The second section of the poster will show how researchers can make their data available with the TextGrid Repository. There are currently three different ways for research groups to enable access to their data in the repository:

1) All published data is available via the TextGridRep portal, which is already in place. It enables rapid searching with both simple and advanced search capabilities, in addition to the option of browsing repository content, across public research data with fulltext and metadata indexes.⁷ Complex editions can be browsed according to the TextGrid object model (see above) and predefined XSLT stylesheets provide HTML representations of TEI documents. Links between texts and images, such as those created in the TextGridLab interface, will be displayed in a synoptical view in a future version of the portal.

2) Research groups who create a digital edition often want to present their data in their own portal with specific graphics, labels, and predefined browse and search options. Therefore, an open REST interface for individual portal solutions is provided so that research groups may provide specific elaborated access to their research collections with common technologies like Javascript, CSS, HTML.

3) Research groups who want to provide complex customized visualizations and complex project-specific search queries for their digital editions often use their own database for their project that is not connected to any long-term archiving solutions. We are developing a straightforward and easy way to sync the data stored in the TextGridRep (for long-term access) with a project-specific XML database (for the project-specific representation of the digital edition). A prototype is already in place that enables users to publish data from the TextGridRep to any eXist database with drag & drop functionality. Users can continuously test the representation of their XML data (e.g., TEI-formatted) in their own environment while they are still working on the digital edition with TextGrid. This allows research projects to annotate their data and develop the representation with XSLT and XQuery scripts at the same time. They can also easily publish new revisions of their data through TextGrid in the TextGridRep as well as in their own environments. TextGrid will provide a TextGrid-specific XQuery-module for the eXist XML database via the newly announced eXist AppRepository.⁸ Users who install this module will be able to enhance their eXist environment to interface with the TextGrid metadata schema. To provide an out-of-the-box solution for the representation of a digital edition, TextGrid collaborates with the TELOTA working group at the Berlin-Brandenburg Academy of Science and Humanities to use their publishing framework Scalable Architecture for Digital Editions (SADE).⁹

XML technologies like XQuery and XSLT support the representation of digital editions using a common standard that promotes long-term reusability of and reliable access to research data.
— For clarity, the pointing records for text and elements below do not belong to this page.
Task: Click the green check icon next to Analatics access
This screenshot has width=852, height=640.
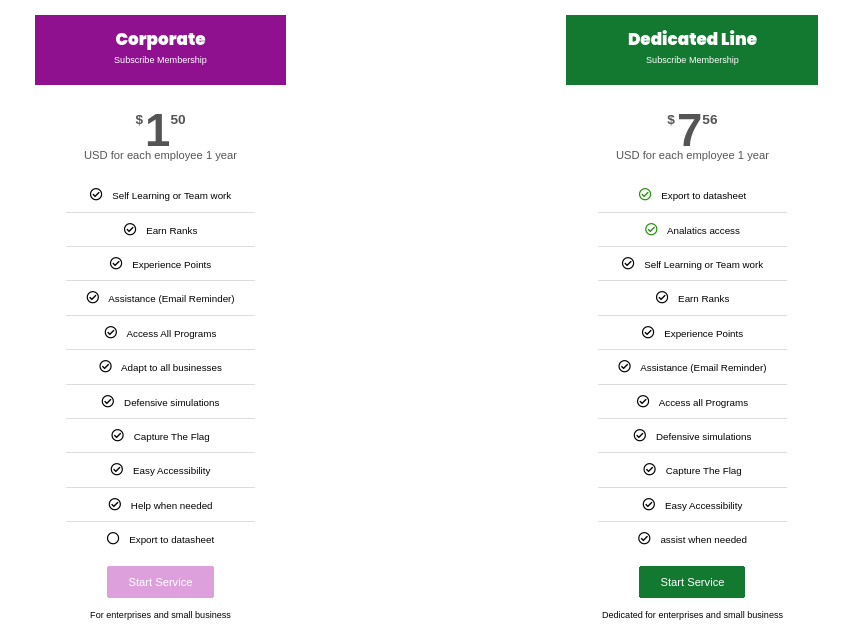Action: pyautogui.click(x=651, y=229)
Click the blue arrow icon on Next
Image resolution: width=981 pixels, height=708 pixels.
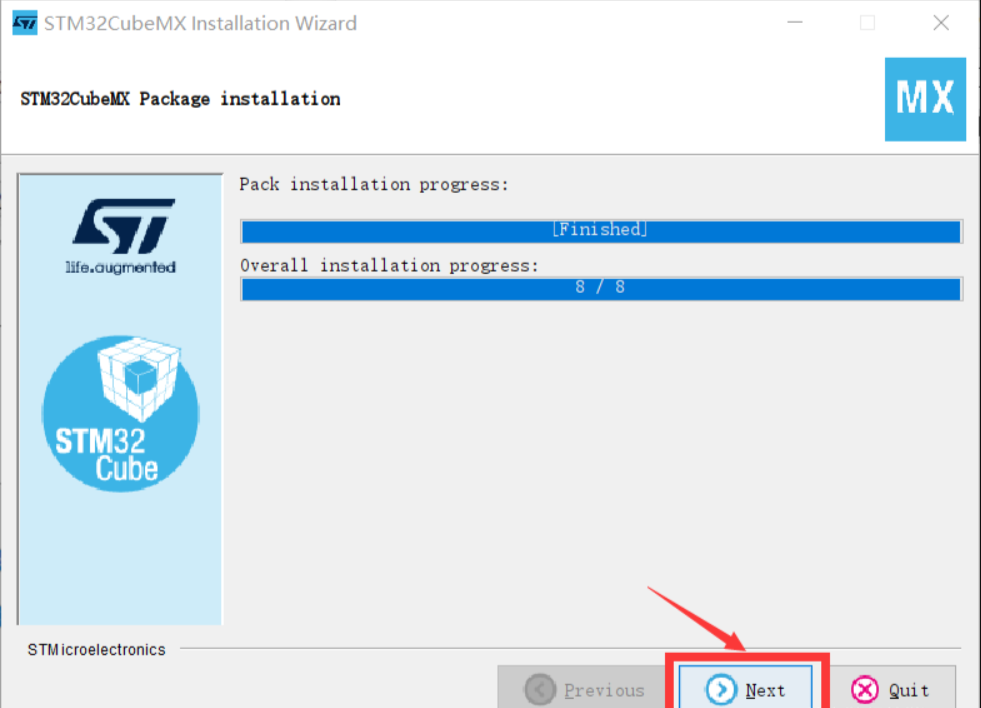coord(721,690)
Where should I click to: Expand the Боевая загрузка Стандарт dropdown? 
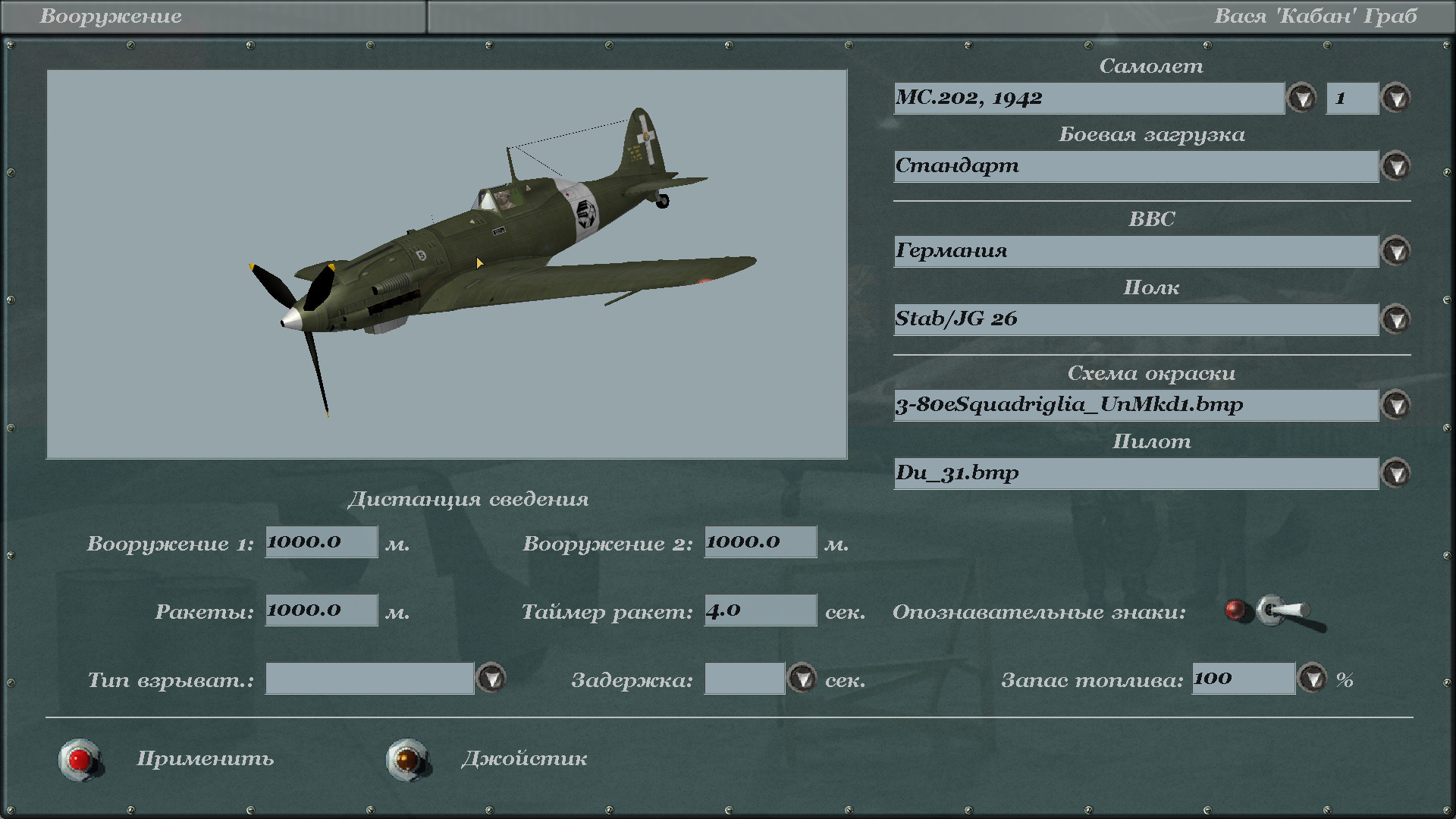[x=1396, y=166]
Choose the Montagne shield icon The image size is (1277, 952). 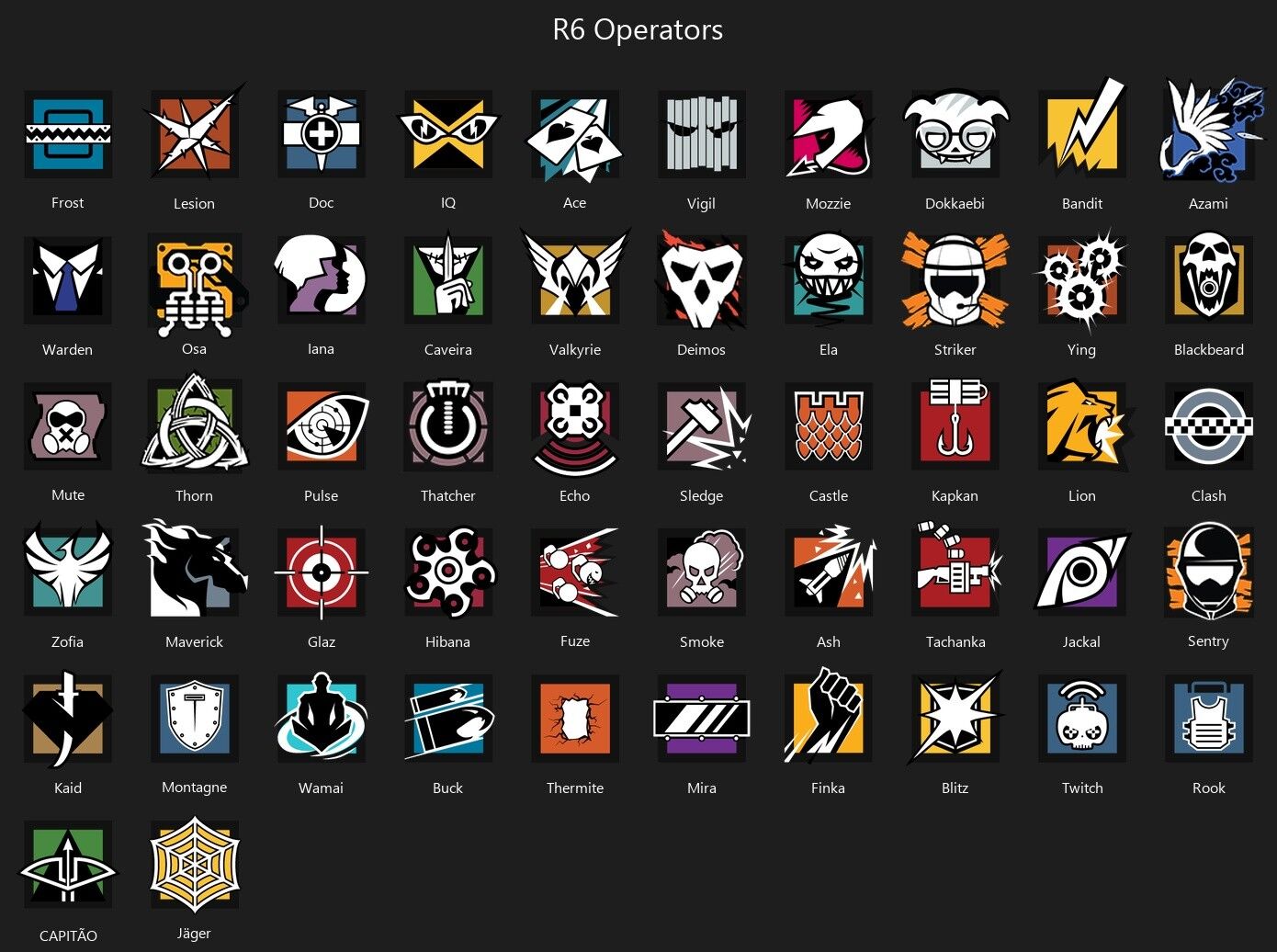click(195, 719)
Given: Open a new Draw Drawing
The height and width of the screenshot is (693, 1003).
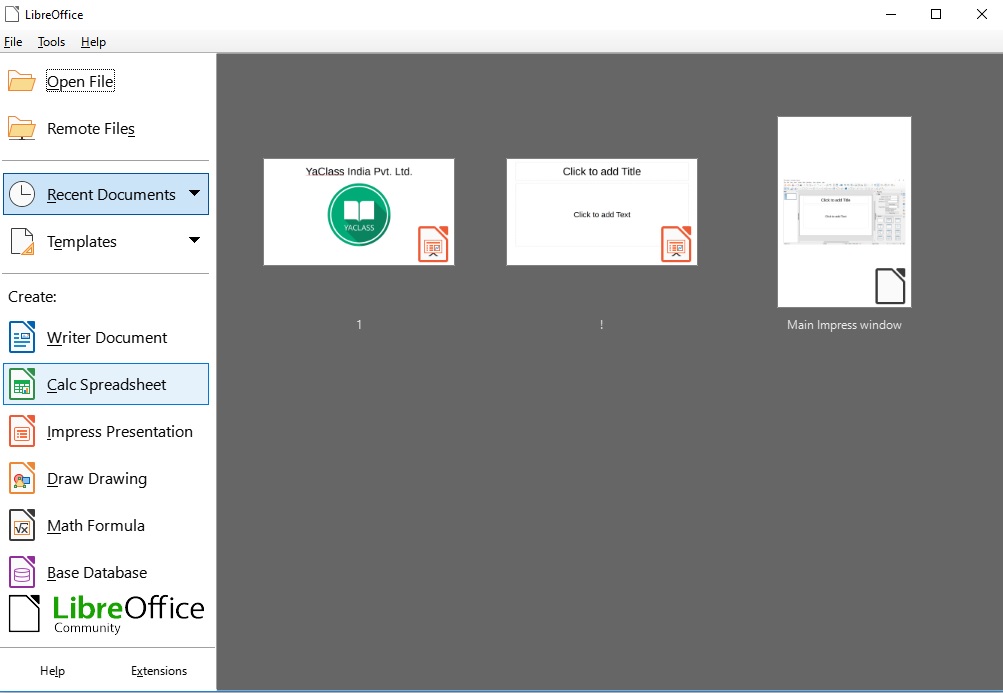Looking at the screenshot, I should point(97,478).
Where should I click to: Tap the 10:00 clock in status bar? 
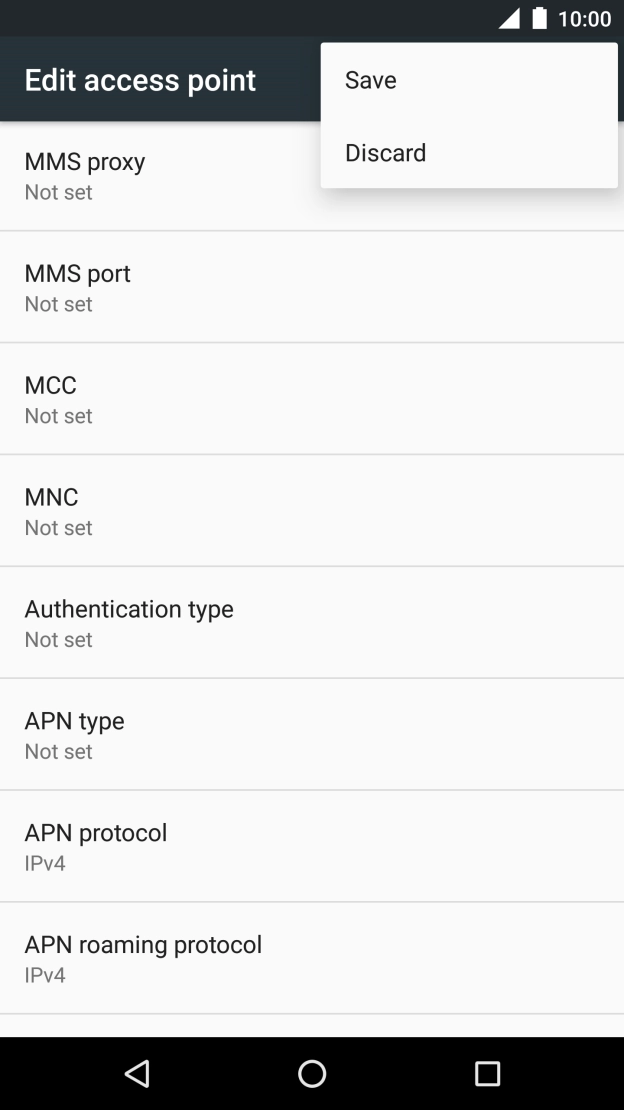pos(584,19)
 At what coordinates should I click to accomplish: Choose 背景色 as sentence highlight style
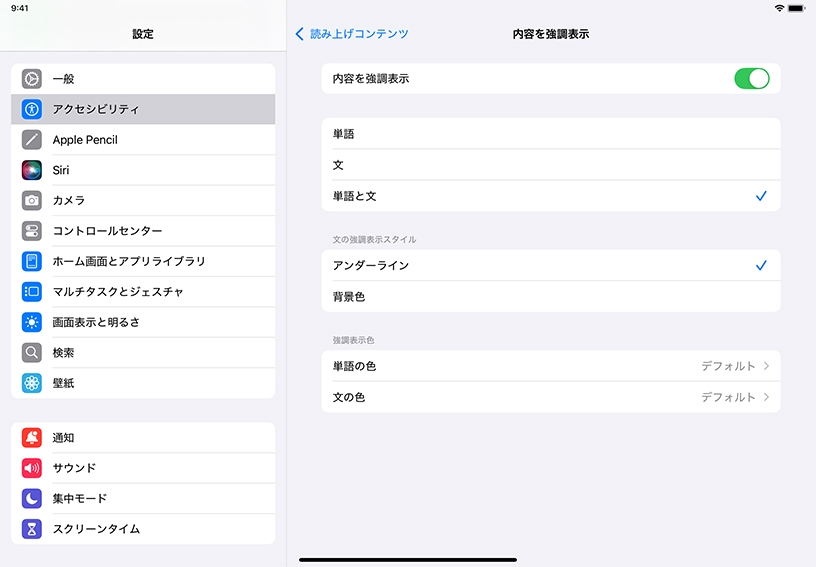coord(550,297)
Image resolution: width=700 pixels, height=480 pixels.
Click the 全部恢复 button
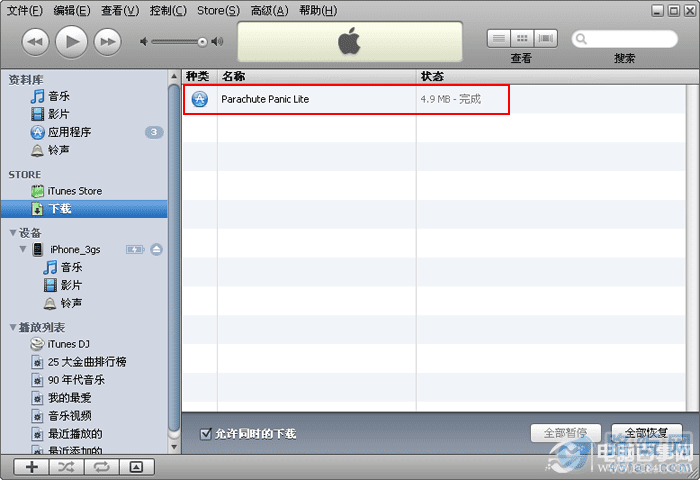point(646,433)
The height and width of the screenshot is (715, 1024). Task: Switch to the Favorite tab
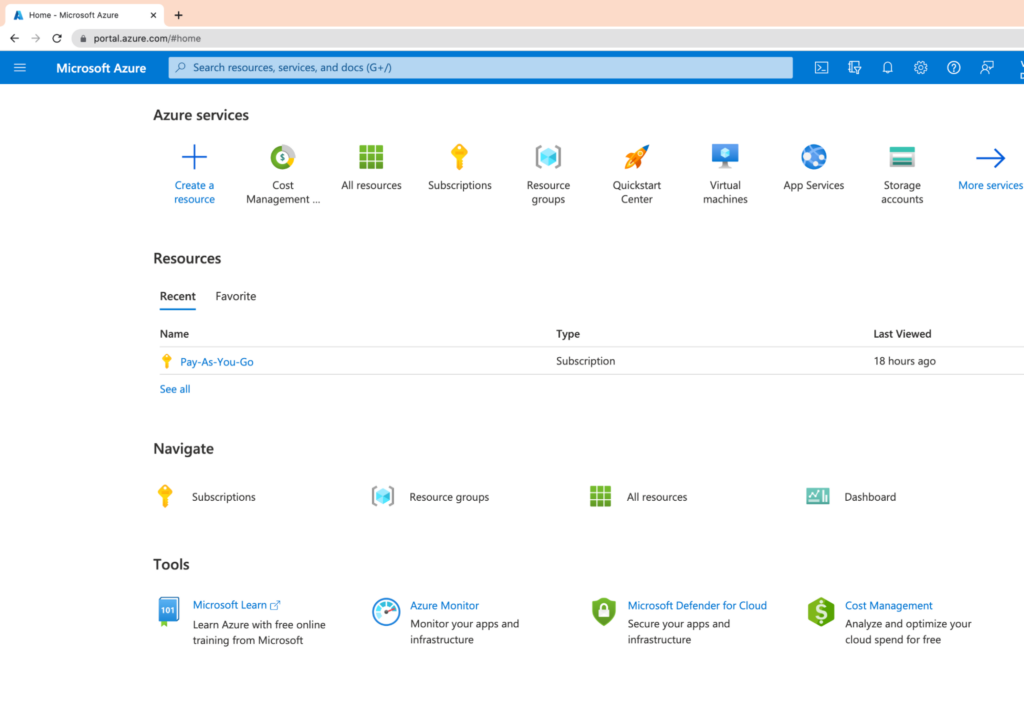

Therefore TextGrid facilitates the publication of digital editions in ways that are both easy to use and encourage the use of established best practices.

TextGrid maintains a strong network with other professional associations and eHumanities centres as well as with research infrastructure initatives and projects both nationally (DARIAH-DE,¹⁰ eAqua,¹¹ D-Spin¹²) and internationally (DARIAH-EU,¹³ CLARIN,¹⁴ Bamboo¹⁵) with the aim to support the establishment of a comprehensive overall research infrastructure for the eHumanities.

Funding

The initial funding phase by the German Federal Ministry of Education and Research (BMBF) lasted from February 2006 to May 2009 (BMBF reference number 07TG01A-H). The second funding phase covered the period from 1 June 2009 to 31 May 2012 (BMBF reference number: 01UG0901A).